Un ecosistema que integra ciencia, industria y formación de talento
El gobierno de Puebla está acelerando la consolidación de su proyecto Capital de la Tecnología y la Sustentabilidad, una iniciativa estatal que busca convertir a la entidad en uno de los polos de innovación más relevantes del país. El modelo articula el desarrollo industrial, la investigación científica y la capacitación de recursos humanos dentro de un mismo ecosistema, con el objetivo de traducir el conocimiento en crecimiento económico y bienestar social.
El gobernador Alejandro Armenta señaló que esta estrategia busca democratizar el acceso a bienes tecnológicos, industriales y alimentarios mediante la colaboración entre el gobierno estatal, las instituciones académicas y el sector privado. La apuesta es clara: posicionar a Puebla como destino de manufactura avanzada e industrias de alto valor, alineando la inversión productiva con las capacidades de investigación y el desarrollo de talento local.
Laboratorios, transferencia tecnológica y proyectos clave
En el corazón del proyecto se encuentra la Oficina de Transferencia Tecnológica, que concentra laboratorios especializados, plantas piloto, servicios de innovación y certificación, así como espacios de coworking y colaboración entre industria y academia. Su director, José Antonio Silva, explicó que el objetivo es acelerar el paso de la investigación científica a productos y servicios listos para el mercado, con potencial de generar valor económico y social.
Uno de los avances más concretos es un suplemento proteico elaborado con amaranto de la región, formulado como atole tradicional. El producto, que ya está en proceso de validación ante la COFEPRIS, contiene 22 gramos de proteína por porción y tendría un precio estimado de 18 pesos, dirigido principalmente a adultos mayores. Silva destacó que la tecnología ya fue transferida a productores locales de amaranto, sentando las bases para una nueva cadena de valor agrícola en el estado.
El complejo también alberga una planta de paneles solares en operación, el programa Café Bienestar, una planta de baterías de litio para el proyecto de vehículos eléctricos Olinia, y el programa Maíz del Bienestar. Además, cuenta con el Centro de Especialización de Recursos Humanos de Alto Nivel (CERHAN), más de mil viviendas desarrolladas por Infonavit y la Comisión Nacional de Vivienda (CONAVI), así como infraestructura pública, cultural y recreativa.

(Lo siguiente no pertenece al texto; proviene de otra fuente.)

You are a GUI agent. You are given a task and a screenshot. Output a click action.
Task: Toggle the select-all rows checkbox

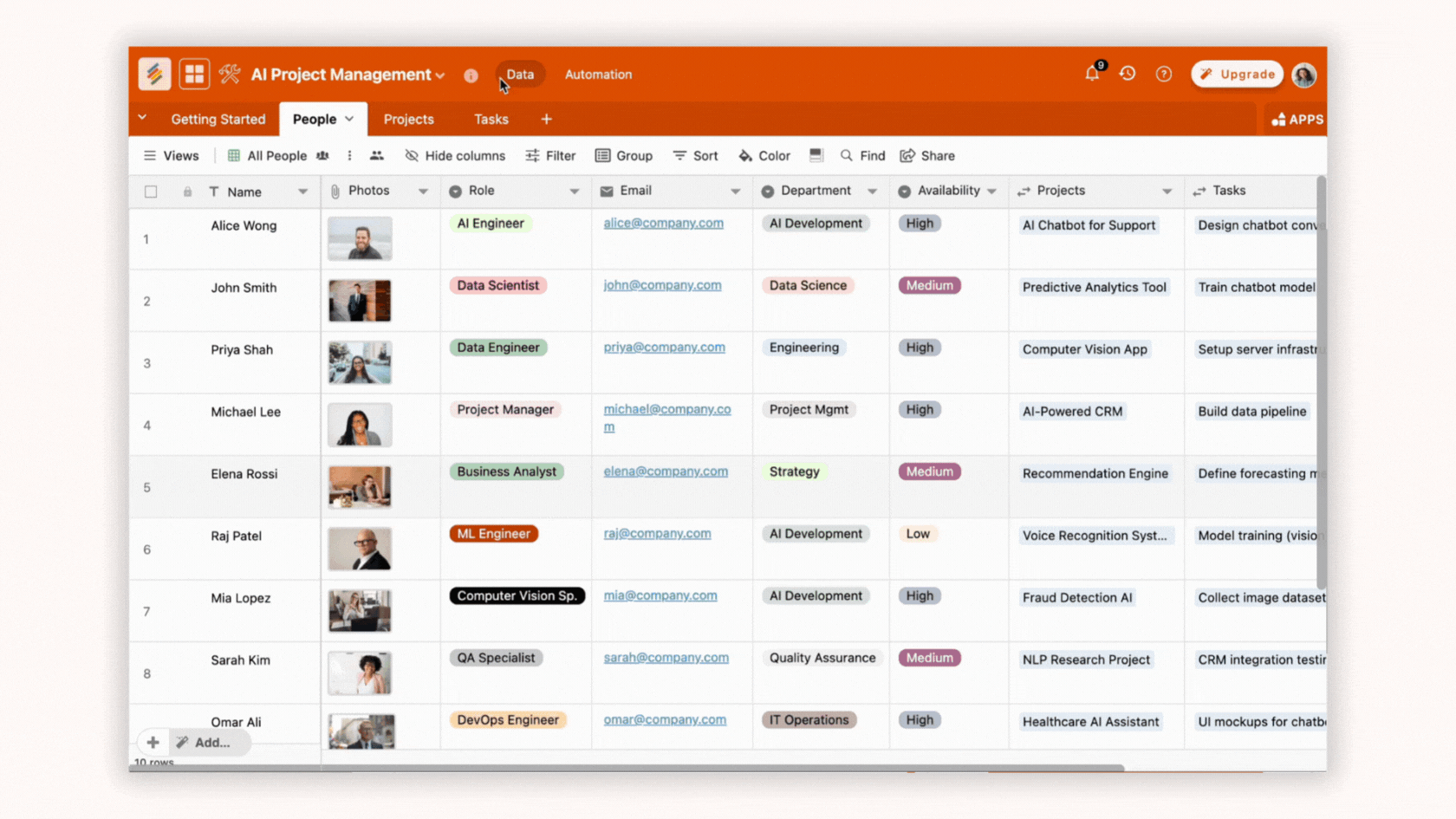[151, 192]
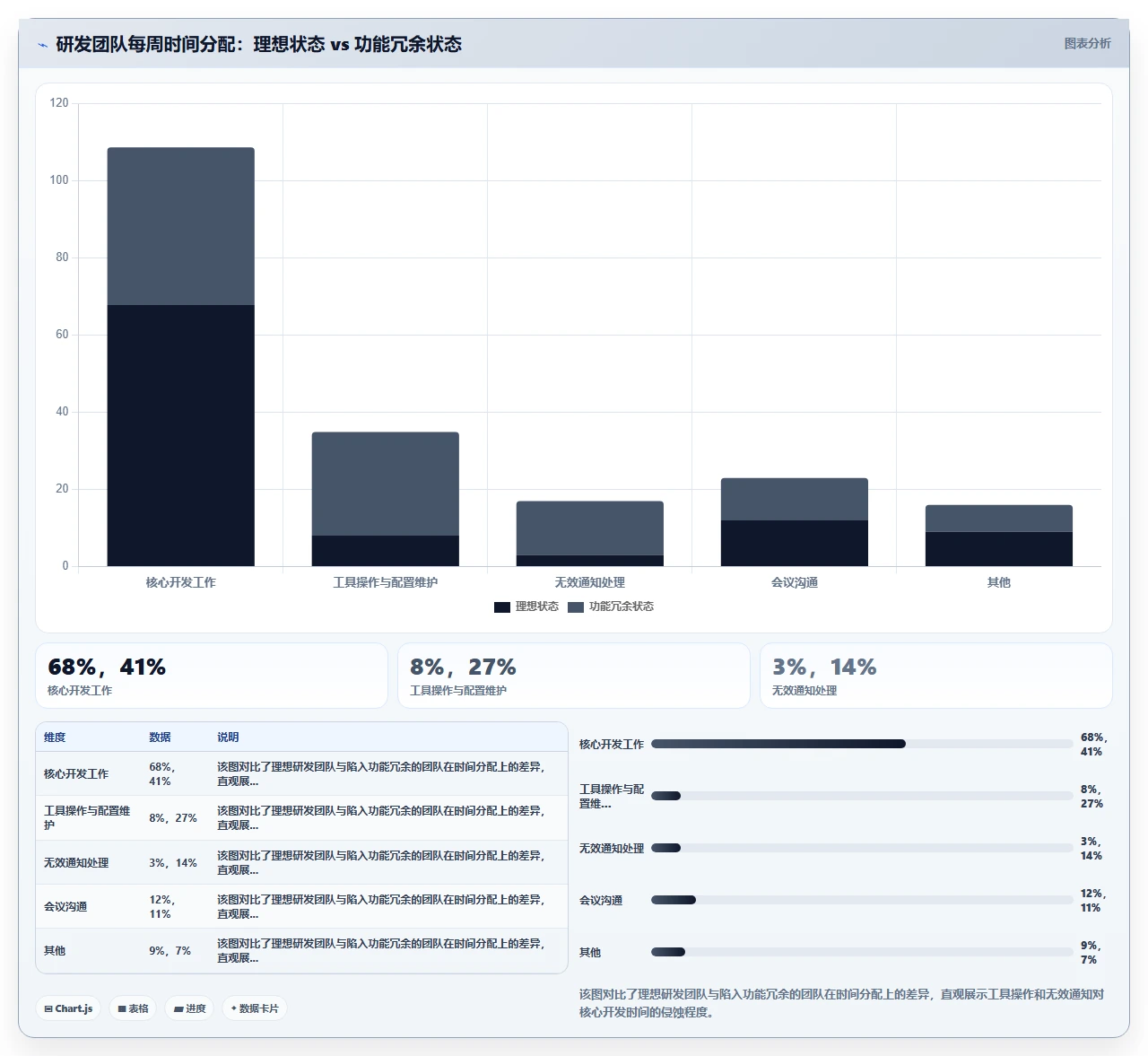The width and height of the screenshot is (1148, 1056).
Task: Open the 8%, 27% data card
Action: click(x=574, y=676)
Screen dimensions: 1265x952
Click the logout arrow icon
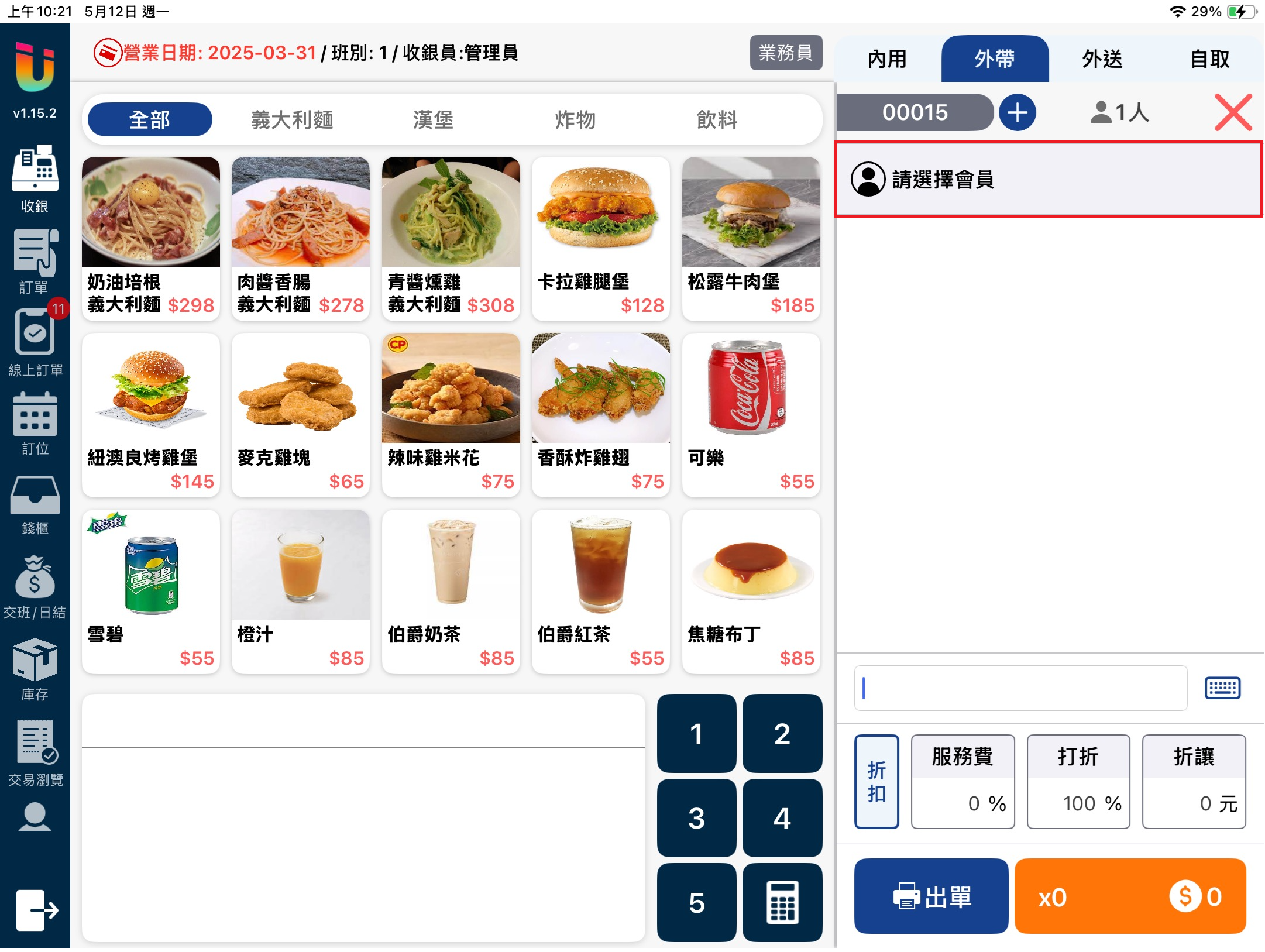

En materia de movilidad, el espacio alberga un taller enfocado en la transición hacia la electromovilidad, en colaboración con Olinia, el proyecto nacional de vehículos eléctricos. También se contemplan un centro de convenciones, terminal de autobuses, plantas de tratamiento de agua, un Centro de Servicios Integrales, unidades del IMSS-Bienestar, una sucursal del Banco del Bienestar y un Centro de Mantenimiento Optoelectrónico operado por la Secretaría de Marina.
El área incorpora además desarrollos residenciales, un parque metropolitano, instalaciones deportivas y un clúster educativo que incluye el Centro Escolar Natalia Serdán Alatriste, la Universidad Tecnológica Bilingüe, Internacional y Sustentable de Puebla, el campus San José Chiapa de la BUAP, el CERHAN y el Centro de Innovación e Integración de Tecnologías Avanzadas del IPN.
Inversiones en semiconductores refuerzan la apuesta tecnológica
La expansión de la Capital de la Tecnología y la Sustentabilidad llega tras otro hito clave en la agenda tecnológica de Puebla. En mayo pasado, el estado inauguró nuevos laboratorios de caracterización y validación de circuitos en el marco del Proyecto Kutsari, con lo que se amplía la infraestructura nacional para la investigación y prueba de semiconductores. Estos laboratorios están diseñados para respaldar la validación de circuitos integrados, la investigación aplicada y el desarrollo tecnológico, como parte del esfuerzo por construir una cadena de valor más completa en el sector de semiconductores en México.
La iniciativa se alinea con la estrategia federal para reducir la dependencia tecnológica y fortalecer la competitividad en industrias estratégicas como la automotriz, la electrónica y los dispositivos médicos. Con inversiones recientes en otros estados, como Querétaro, el país avanza hacia una mayor participación en las cadenas globales de manufactura avanzada y tecnología de punta. Para las empresas, el modelo poblano ofrece una integración cada vez más sólida entre inversión industrial, infraestructura de investigación, formación de talento y comercialización de tecnología, todo en un mismo ecosistema de desarrollo regional.